The Scots Law Student

The SLS : Life and trials of learning law in Scotland

Tag: pdf

File formats and the pirate bay

The Pirate Bay is a great source of material for blog posting. Oddly enough this isn’t about the issue of, you know, their big court case. This is actually about their rather entertaining “Legal Threats” page. The Pirate Bay has (had?) a policy whereby if you found someone had posted a torrent with your copyrighted material on the Pirate Bay tracker / search engine you could write to the Pirate Bay and they… will promptly ignore it. Or they’ll send you a cheeky reply.

They post the letters they get on this page.
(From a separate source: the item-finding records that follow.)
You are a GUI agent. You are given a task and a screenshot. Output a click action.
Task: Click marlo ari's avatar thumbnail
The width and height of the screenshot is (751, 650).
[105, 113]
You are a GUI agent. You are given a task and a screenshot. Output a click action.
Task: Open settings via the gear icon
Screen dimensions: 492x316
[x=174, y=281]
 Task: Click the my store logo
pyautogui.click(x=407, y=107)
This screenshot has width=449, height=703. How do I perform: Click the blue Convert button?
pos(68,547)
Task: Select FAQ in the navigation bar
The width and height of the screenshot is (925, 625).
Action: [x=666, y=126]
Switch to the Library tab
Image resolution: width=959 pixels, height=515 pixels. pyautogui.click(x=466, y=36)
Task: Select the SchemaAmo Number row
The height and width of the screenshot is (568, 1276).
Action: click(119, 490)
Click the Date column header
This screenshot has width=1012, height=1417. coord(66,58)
Generally what they have are copies of emails which are very simply the plain text listings of the emails, generally with lots of lawyerly signatures including the words of “STRICTLY CONFIDENTIAL” etc. However, one of the documents is interesting because it’s a PDF. The Pirate Bay took this and replied back with a 1 megabyte image in .BMP format which looked a lot like this:

Pirate Bay message

“I can use annoying formats too” they say. But is PDF annoying? I’m not so sure.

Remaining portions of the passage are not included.